We get enough variety from seasonal changes. We gorge ourselves on tomatoes when they are freshly ripened under the summer sun. And then we get tired of tomatoes and don’t even crave them until they’re ripe again next year. Seasonal variance is about as much meal variety as we need or want. We don’t actually like to eat something different each day; we want to repeat what was good yesterday for as long as it’s still good.

But a freshly roasted potato straight from your garden isn’t making anybody rich — even though it makes you immensely happy when you get to eat it. Every day. For weeks! But our food industry is just like any other industry. It’s not there to make us happy. It’s there to make other people wealthy, usually at the expense of our happiness.
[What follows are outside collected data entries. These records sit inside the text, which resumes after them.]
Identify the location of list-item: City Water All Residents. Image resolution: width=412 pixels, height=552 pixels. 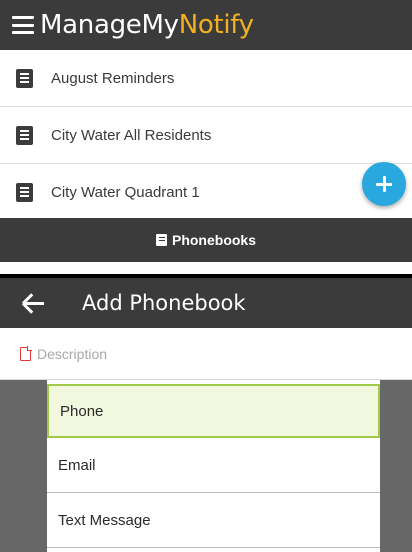
(206, 136).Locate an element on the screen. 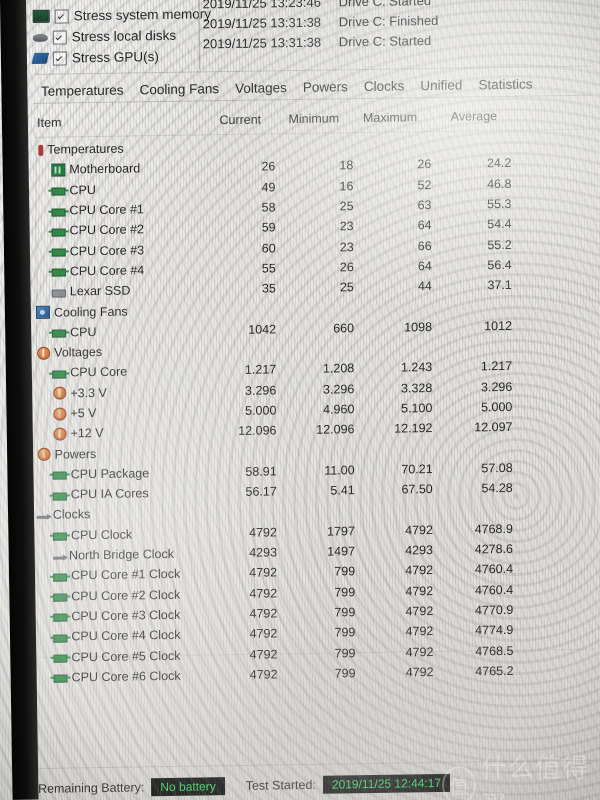 The width and height of the screenshot is (600, 800). sensor-label: CPU Core is located at coordinates (99, 372).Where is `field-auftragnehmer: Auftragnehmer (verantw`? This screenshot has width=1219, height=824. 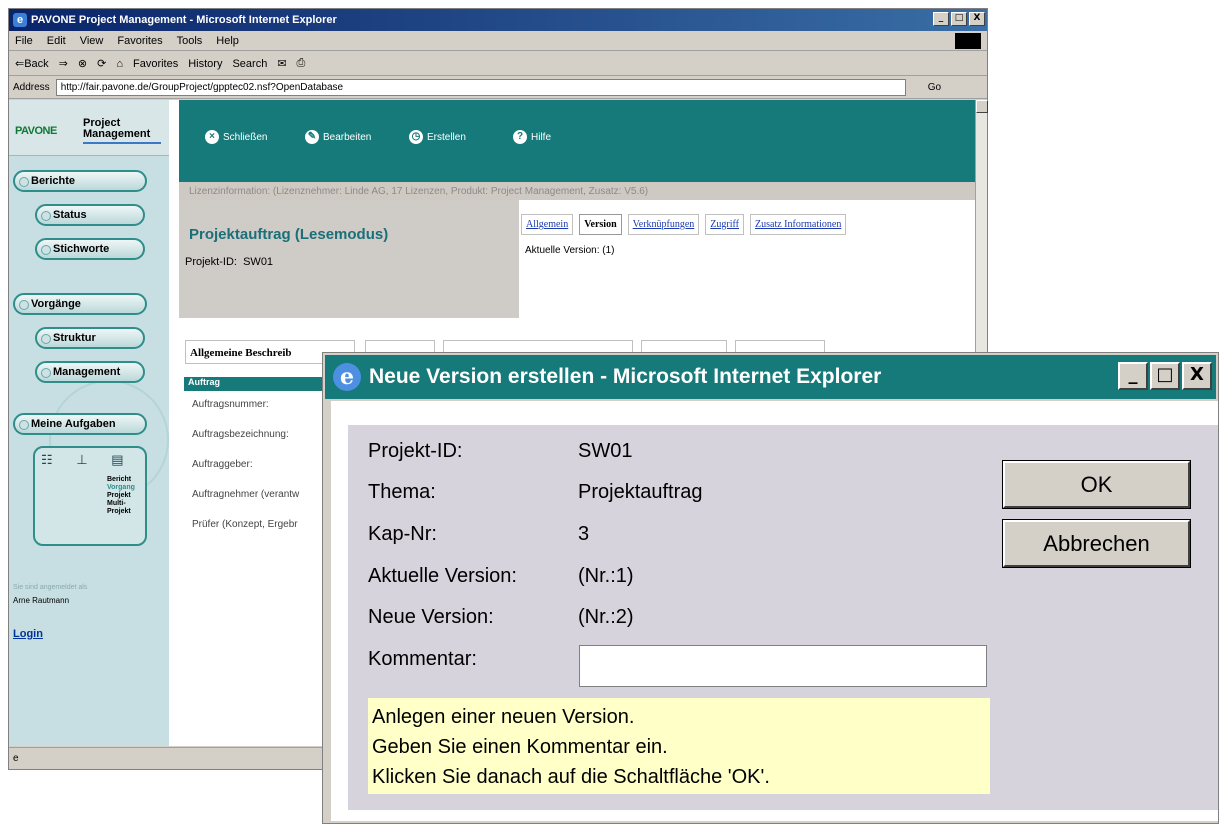
field-auftragnehmer: Auftragnehmer (verantw is located at coordinates (246, 494).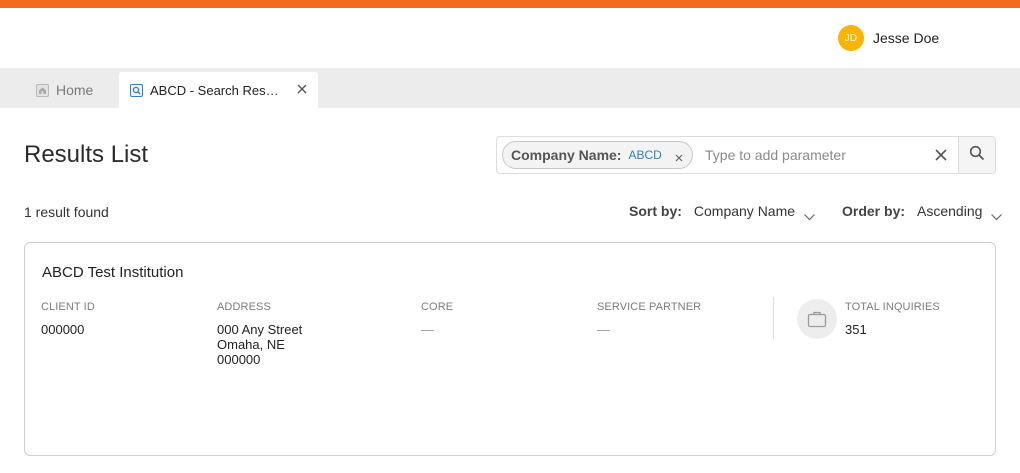 This screenshot has width=1020, height=473. I want to click on address-label: ADDRESS, so click(244, 307).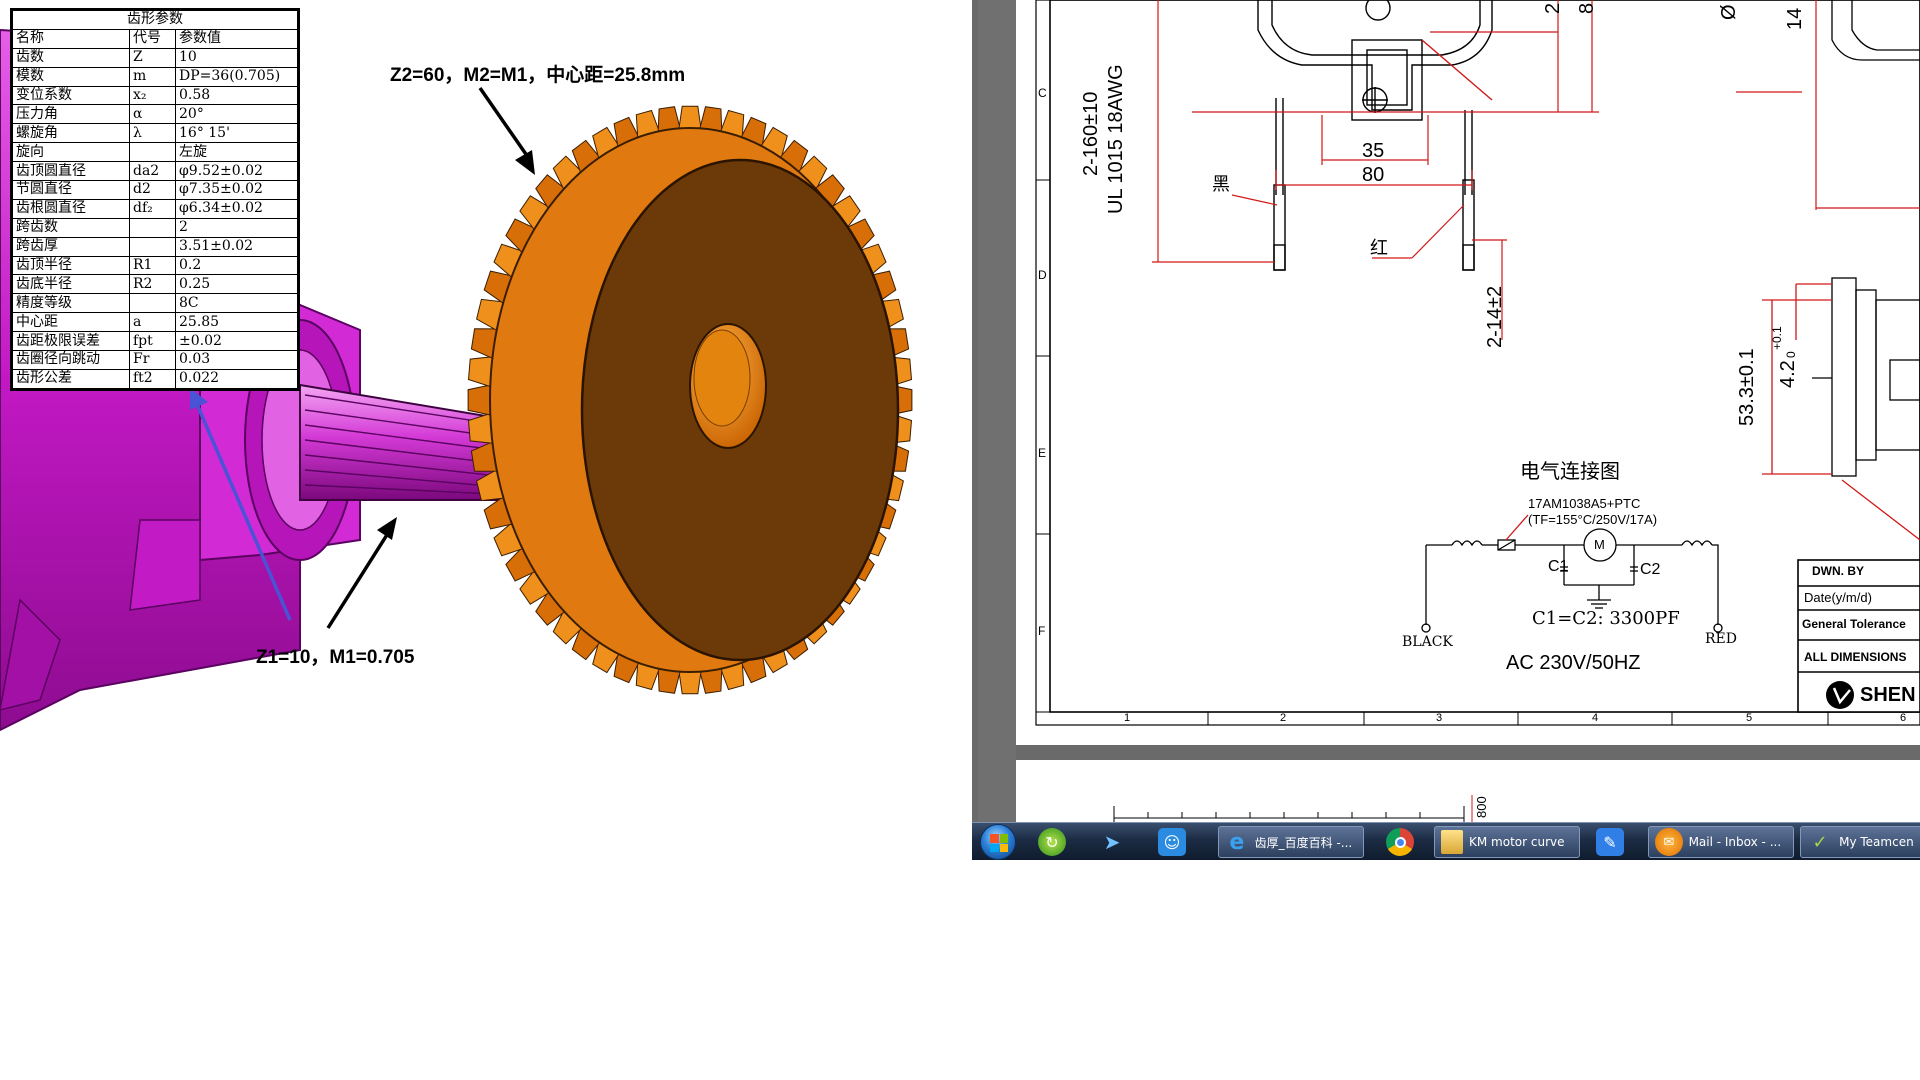  I want to click on title-block-tolerance: General Tolerance, so click(1854, 624).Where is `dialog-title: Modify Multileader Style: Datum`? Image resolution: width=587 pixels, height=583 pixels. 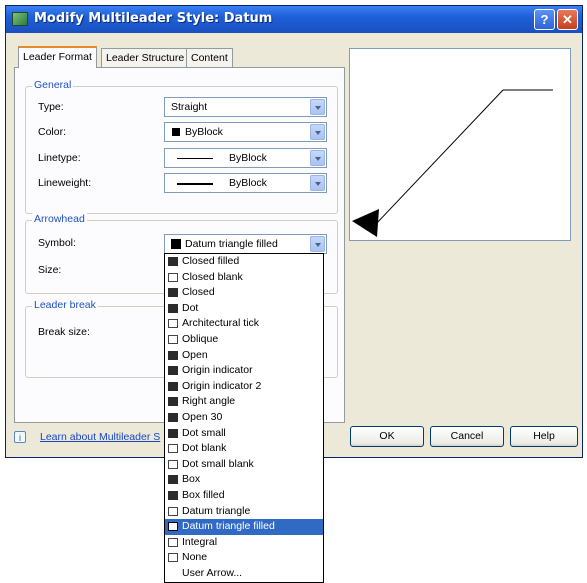
dialog-title: Modify Multileader Style: Datum is located at coordinates (154, 18).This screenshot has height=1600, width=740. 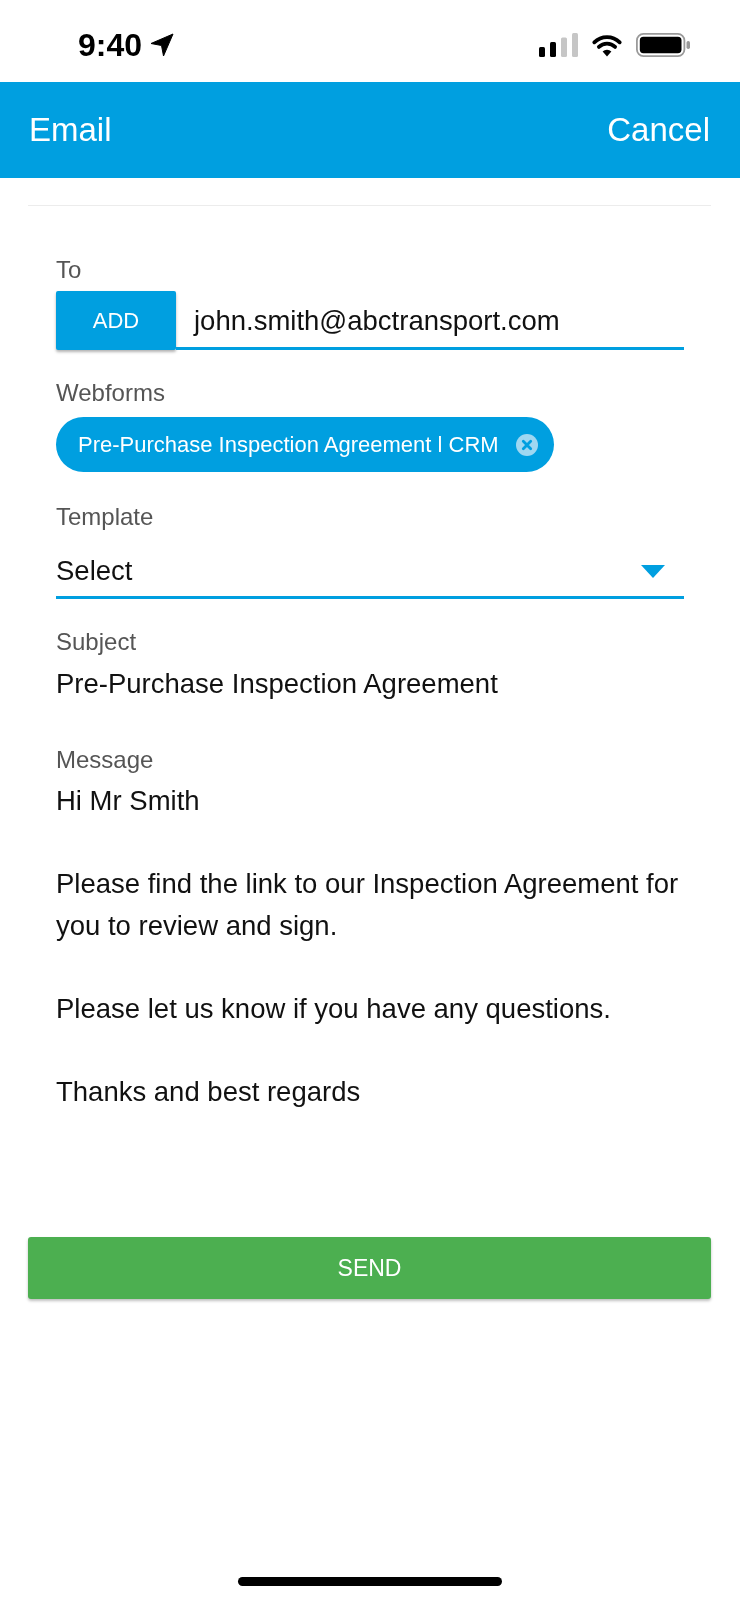 What do you see at coordinates (370, 566) in the screenshot?
I see `template-select: Select` at bounding box center [370, 566].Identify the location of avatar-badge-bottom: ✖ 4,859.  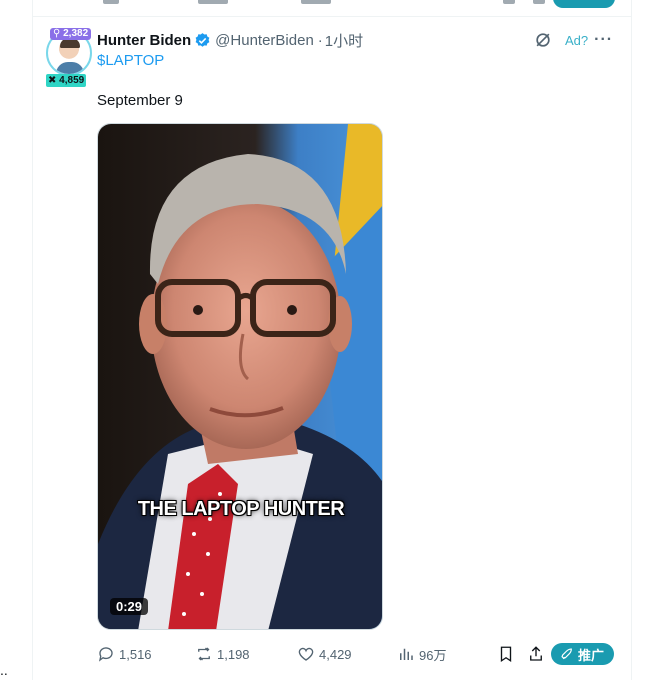
(66, 80).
So spend your Sundays cooking simple, local food. It is not only going to make you happy, it’s better for the world. Because, of course, all that excess expense is directly proportional to the energy and resources and transport that goes into your food. Food is a hugely extractive industry. How else would it be generating money?

So want to make a difference? Spark some real change? Then cook for yourself! Spending Sundays cooking yummy, nutritious food is the ultimate in subversive acts. You’ll be a radical activist and you’ll never have to leave the house or sit out in the cold and wet. (Never mind chaining yourself to fences or lying on the courthouse steps in body bags… ahem…) And you get to eat this…

Mmmmmm! Warm bread!

For the curious, this week’s pot of something is a butternut squash and green chile stew with corn, beans and roasted potatoes. Most of which did not get eaten when they came out of the oven…

The bread is ciabatta. It’s making the house smell heavenly.

Eliza Daley

Eliza Daley is a fiction. She is the part of me that is confident and wise, knowledgable and skilled. She is the voice that wants to be heard in this old woman who more often prefers her solitary and silent hearth. She has all my experience — as mother, musician, geologist and logician; book-seller, business-woman, and home-maker; baker, gardener, and chief bottle-washer; historian, anthropologist, philosopher, and over it all, writer. But she has not lived, is not encumbered with all the mess and emotion, and therefore she has a wonderfully fresh perspective on my life. I rather like knowing her. I do think you will as well.